■ **INSTRUCTION**
Copy out the rows from the line containing "Go to the Files page" through the last row, with "desktop automation agent" substituted for "computer-use agent" and nothing else altered. Leave the pictures out of your copy.

------------------------------------------------------------

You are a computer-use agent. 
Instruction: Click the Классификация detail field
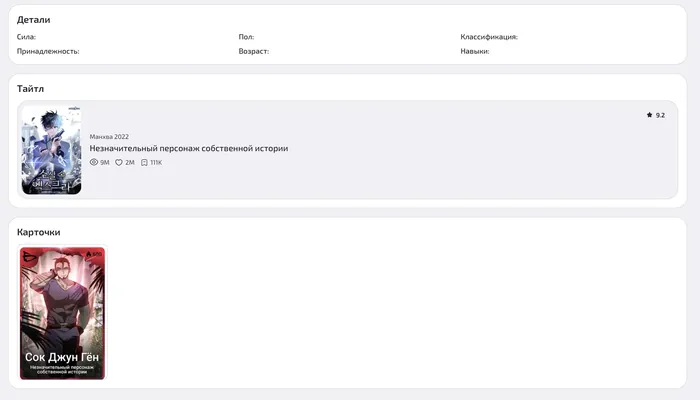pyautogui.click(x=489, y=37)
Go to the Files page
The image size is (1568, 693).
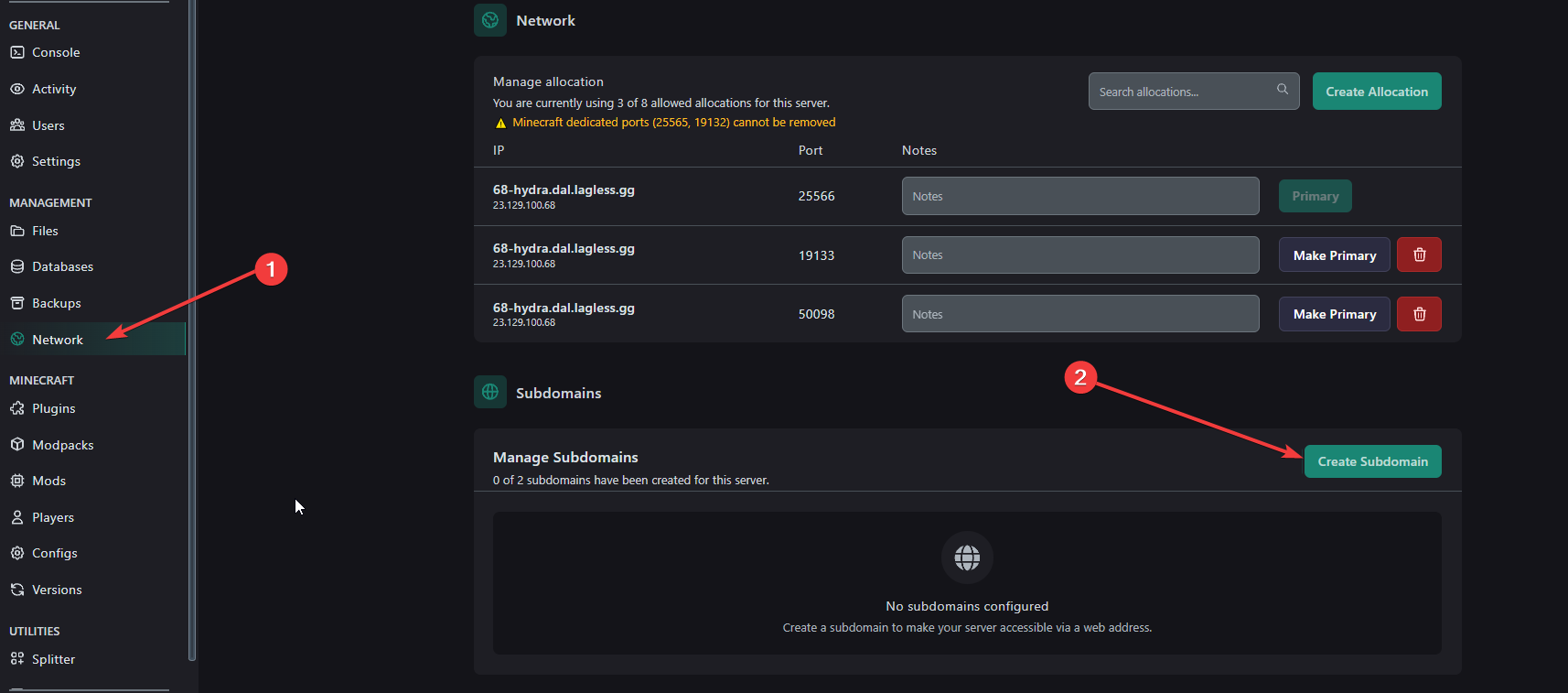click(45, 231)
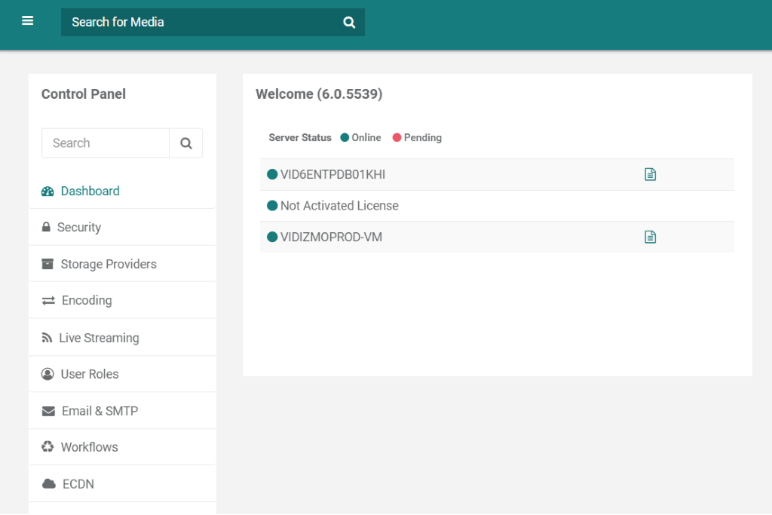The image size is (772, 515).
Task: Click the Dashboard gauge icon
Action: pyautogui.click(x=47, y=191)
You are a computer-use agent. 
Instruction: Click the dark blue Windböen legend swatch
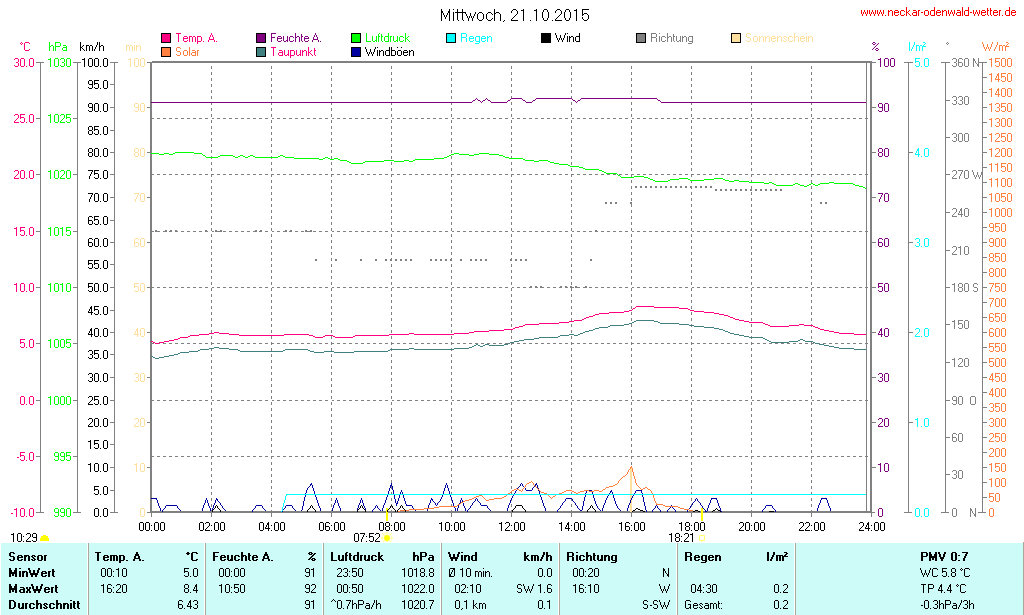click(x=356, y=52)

------------------------------------------------------------

■ **EXPECTED OUTPUT**
Go to the Files page
The image size is (1568, 693).
click(45, 231)
The image size is (772, 515).
Task: Click the Dashboard gauge icon
Action: pyautogui.click(x=47, y=191)
You are a desktop automation agent. 
Instruction: Click the dark blue Windböen legend swatch
click(x=356, y=52)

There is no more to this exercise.